At 3pm on Tuesday I was back in the dental saddle where the impossibly glamourous Doctor Anna installed a temporary crown on the tooth on which she had performed the the root canal. I hope to have the permanent one installed on Friday. Ominously as I was leaving she asked if I was in Poland until Saturday and what time my flight was. I hope she has no plan to invite me for early Saturday morning procedures. I am seeing the experimental rock band Son Lux in a shipyward warehouse on Friday night and I wanted to bare my shiny new teeth to all and sundry.

I arrived back to the old town and took a stroll to the World War 2 Museum in the old ship yard. It was horrifically upsetting and depressing. This country really suffered more than any other in the war. Some 18% o f the entire Polish population were slaughtered between 1939 and 1945 – including 3 million Polish Jews and 3 million ethnic Poles. I don’t know why I am surprised that it was so unpleasant – these chilling facts are already known to me. It’s a fascinating museum and well worth a visit. It’s also free on Tuesday.

After the museum I went for a pork dinner at an extraordinarily kitsch ‘olde worlde’ Polish restaurant called Restauracja Gdanska. The dinner was tasty – good, solid, filling northern European fair. I couldn’t finish it such was the portion size.

After work today I went to the Maritime Museum, only to find it closes at 4pm on weekdays. As it was already 3.30 I decided to postpone my visit to another day. Considering its Baltic location and seafaring history I want to spend some quality time there.
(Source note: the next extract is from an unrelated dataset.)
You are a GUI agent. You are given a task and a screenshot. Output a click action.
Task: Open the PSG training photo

Instead I went to the breathtakingly dull Archaeological Museum in the Old Town. The building in which it is situated is very grand but the exhibition is spirit crushingly dull. The ground floor featured an exhibition of ancient Sudanese artifacts. Luckily there were English translations alongside the Polish text. The first floor was a display of Stone Age and Bronze Age implements from the Gdansk region (which is called Pomerania). The 2nd floor was a display of pieces from the late Bronze Age and Iron age. The displays of human skeletons and bones was a bit distracting. In typical style there were no English translations on this the most interesting floor. In total I spent about thirty minutes on three floors of the museum.
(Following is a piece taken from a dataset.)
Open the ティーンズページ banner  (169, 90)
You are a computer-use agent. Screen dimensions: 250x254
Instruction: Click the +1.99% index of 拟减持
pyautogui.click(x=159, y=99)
For my dinner I went to an Italian restaurant that is the second highest rated Gdansk restaurant according to TripAdvisor. Tucked away on a side street of the old town it is called Bistro Glowne Miasto. It only seats about twenty. I arrived early so nabbed a table. I was in luck as by 6.30 it was full and they were turning hordes of new arrivals away. I felt momentarily guilty for taking up a table meant for two. I quickly rid myself of that thought – if the restaurant does not cater for the solo diner then that’s not my problem. The food was spectacular. I had baked olives in an orange sauce for starter ; and Tuscan salmon on a beetroot base for the main.washed down with a glass of chardonnay. Because I’m classy.
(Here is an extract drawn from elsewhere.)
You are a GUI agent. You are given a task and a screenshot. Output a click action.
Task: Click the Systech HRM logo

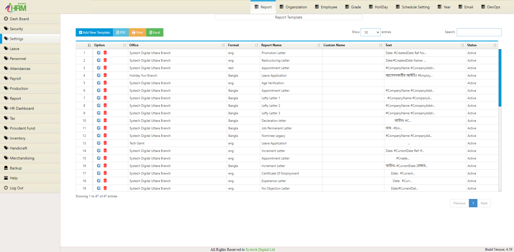point(16,7)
After dinner I did a very bad thing. I took a stroll to the Forum Gdansk. This is a sparking new behemoth of a shopping centre on the edge of  Old Town. This ode to capitalist consumption was like stepping out of Poland into some vague, unidentifiable land. I swear there wasn’t a single Polish shop in the entire place,  as it was all dreary brand names. I purchased a set of three pairs of funky socks and made my way back to my humble garret where I am write this tale for your delectation.

It’s day four now. While Polish people are friendly and pleasant, I think I am reaching my limit. I enjoy my own company but I suspect that after four days a craving for proper human interaction kicks in. While Doctor Anna, is lovely I am slightly terrified of her needles and drills. A few more day and my new mouth will be ready to face the world.